Le tribunal est en premier lieu appelé à examiner le moyen soulevé par l’Etat du Grand-Duché de Luxembourg dans son mémoire en duplique tendant à voir écarter des débats le mémoire en réplique de Maître CHORFI, au motif que celui-ci n’aurait pas été déposé dans le délai légal. – Dans ce contexte, il est indifférent que ce moyen a été soulevé dans un mémoire qui, le cas échéant, devra être écarté, étant donné que ce moyen a trait à l’ordre public et doit en tant que tel être soulevé d’office par le tribunal.

Dans son mémoire en triplique, le demandeur prend position par rapport à ce moyen, en soutenant que dans la mesure où cette affaire serait liée à celle inscrite sous le numéro 15442 du rôle et portant sur un recours contentieux en matière d’autorisation de séjour, et que dans cette dernière affaire une enquête de police aurait eu lieu et des pièces supplémentaires auraient été exigées de la part de l’Etat, il n’aurait pas été en mesure de déposer dans le délai légal son mémoire en réplique, étant donné que dans ce mémoire il aurait souhaité prendre position par rapport à ce complément d’instruction administrative effectué au cours de la procédure contentieuse.

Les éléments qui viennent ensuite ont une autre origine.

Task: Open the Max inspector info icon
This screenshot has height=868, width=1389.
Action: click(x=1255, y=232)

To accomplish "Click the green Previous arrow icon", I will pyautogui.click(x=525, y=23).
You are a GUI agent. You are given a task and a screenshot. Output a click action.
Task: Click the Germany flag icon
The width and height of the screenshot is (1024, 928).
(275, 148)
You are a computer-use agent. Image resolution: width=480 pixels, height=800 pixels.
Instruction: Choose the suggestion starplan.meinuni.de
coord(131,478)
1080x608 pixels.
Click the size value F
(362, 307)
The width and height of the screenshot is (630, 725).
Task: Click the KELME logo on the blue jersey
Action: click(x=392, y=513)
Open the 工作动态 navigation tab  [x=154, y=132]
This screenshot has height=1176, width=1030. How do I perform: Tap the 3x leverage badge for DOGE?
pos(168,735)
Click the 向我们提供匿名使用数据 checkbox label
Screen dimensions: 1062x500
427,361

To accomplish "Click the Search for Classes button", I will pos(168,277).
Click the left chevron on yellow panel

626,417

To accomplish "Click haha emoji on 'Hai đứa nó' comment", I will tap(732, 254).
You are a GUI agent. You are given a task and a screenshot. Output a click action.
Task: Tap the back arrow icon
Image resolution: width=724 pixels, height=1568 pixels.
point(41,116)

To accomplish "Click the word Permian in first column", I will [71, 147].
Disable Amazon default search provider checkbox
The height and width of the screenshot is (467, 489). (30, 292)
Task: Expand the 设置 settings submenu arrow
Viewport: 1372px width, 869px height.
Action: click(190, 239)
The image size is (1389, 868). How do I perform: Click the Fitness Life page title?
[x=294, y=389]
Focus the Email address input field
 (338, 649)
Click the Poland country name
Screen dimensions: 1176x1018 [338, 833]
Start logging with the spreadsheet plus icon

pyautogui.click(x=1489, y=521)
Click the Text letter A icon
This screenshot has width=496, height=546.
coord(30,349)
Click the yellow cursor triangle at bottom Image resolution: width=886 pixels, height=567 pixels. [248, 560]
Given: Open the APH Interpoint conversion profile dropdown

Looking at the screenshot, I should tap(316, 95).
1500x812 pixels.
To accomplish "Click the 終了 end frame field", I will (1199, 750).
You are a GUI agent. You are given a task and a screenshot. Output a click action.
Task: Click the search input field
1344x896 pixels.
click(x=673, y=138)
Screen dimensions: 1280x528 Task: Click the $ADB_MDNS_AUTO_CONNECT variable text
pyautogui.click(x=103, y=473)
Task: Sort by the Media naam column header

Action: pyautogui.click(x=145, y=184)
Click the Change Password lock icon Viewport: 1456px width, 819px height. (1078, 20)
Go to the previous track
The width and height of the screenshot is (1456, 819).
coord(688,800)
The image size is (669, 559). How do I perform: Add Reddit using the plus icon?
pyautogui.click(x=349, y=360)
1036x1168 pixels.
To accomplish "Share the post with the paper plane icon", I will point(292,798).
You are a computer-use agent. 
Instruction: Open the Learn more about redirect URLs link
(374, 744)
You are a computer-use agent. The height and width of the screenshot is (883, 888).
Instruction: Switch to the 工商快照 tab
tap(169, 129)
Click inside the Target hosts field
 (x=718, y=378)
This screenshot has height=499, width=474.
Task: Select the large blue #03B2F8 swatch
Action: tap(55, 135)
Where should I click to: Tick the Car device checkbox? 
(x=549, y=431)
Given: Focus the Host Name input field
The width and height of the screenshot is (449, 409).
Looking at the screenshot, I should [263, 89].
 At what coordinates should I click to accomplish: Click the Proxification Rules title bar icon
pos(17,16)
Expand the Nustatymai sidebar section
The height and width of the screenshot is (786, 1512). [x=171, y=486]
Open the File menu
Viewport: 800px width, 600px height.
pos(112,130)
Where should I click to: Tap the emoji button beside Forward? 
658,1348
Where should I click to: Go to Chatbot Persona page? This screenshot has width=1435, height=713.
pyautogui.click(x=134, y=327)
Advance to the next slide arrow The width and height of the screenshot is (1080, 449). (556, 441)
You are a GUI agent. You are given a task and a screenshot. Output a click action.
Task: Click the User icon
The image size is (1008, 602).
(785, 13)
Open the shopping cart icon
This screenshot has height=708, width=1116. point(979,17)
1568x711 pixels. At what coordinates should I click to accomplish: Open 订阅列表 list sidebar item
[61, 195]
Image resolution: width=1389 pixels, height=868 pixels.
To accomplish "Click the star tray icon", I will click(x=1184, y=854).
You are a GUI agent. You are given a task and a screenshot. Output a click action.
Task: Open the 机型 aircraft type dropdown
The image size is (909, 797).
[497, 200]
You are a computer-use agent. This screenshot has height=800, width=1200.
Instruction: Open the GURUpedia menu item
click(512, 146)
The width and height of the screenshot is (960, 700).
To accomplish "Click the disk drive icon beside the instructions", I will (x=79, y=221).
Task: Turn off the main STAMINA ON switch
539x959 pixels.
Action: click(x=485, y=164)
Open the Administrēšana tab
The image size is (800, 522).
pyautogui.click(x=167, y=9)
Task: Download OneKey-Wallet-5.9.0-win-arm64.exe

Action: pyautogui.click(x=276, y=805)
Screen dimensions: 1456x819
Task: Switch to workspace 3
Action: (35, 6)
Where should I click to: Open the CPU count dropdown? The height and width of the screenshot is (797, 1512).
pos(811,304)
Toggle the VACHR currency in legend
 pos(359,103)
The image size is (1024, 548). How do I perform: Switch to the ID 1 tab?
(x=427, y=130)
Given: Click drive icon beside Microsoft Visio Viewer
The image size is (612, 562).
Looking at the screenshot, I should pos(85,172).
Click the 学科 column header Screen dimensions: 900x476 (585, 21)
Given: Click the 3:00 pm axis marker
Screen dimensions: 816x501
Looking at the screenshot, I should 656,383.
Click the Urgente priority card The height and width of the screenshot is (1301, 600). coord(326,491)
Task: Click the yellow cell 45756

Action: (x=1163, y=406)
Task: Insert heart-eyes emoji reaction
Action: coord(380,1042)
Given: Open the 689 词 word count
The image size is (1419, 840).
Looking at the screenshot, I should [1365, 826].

Il estime qu’il aurait partant été dans l’intérêt d’une bonne instruction de son recours, de retarder le dépôt de son mémoire en réplique.

L’article 5 de la loi modifiée du 21 juin 1999 portant règlement de procédure devant les juridictions administratives prévoit en ses paragraphes (5) et (6) que « (5) Le demandeur peut fournir une réplique dans le mois de la communication de la réponse, la partie défenderesse et le tiers intéressé sont admis à leur tour à dupliquer dans le mois.

(6) Les délais prévus aux paragraphes 1 et 5 sont prévus à peine de forclusion. Ils ne sont pas susceptibles d’augmentation en raison de la distance. Ils sont suspendus entre le 16 juillet et le 15 septembre ».

Il convient encore de relever qu’aucune prorogation de délai n’a été demandée au président du tribunal conformément à l’article 5, paragraphe (7) de la loi précitée du 21 juin 1999 ni, par la force des choses, accordée par ce dernier.

Il se dégage de l’article 5 de la loi précitée du 21 juin 1999, que la question de la communication des mémoires dans les délais prévus par la loi est à considérer comme étant d’ordre public pour toucher à l’organisation juridictionnelle, étant donné que le législateur a prévu les délais émargés sous peine de forclusion.

Dans la mesure où le mémoire en réponse de la partie défenderesse, à savoir l’Etat du Grand-Duché de Luxembourg, a été notifié par la voie du greffe au demandeur en date du 10 janvier 2003, le dépôt du mémoire en réplique a dû intervenir pour le 10 février 2003 au plus tard. Or, le mémoire en réplique n’a été déposé au greffe du tribunal administratif qu’en date du 8 avril 2003, c’est-à-dire qu’il n’est pas intervenu dans le délai d’un mois tel que prévu par la loi. Par conséquent, à défaut d’avoir été déposé dans le délai d’un mois légalement prévu à peine de forclusion, le tribunal est dans l’obligation d’écarter le mémoire en réplique des débats.

Le mémoire en réplique ayant été écarté, le même sort frappe le mémoire en duplique de la partie défenderesse, lequel ne constitue qu’une réponse à la réplique fournie.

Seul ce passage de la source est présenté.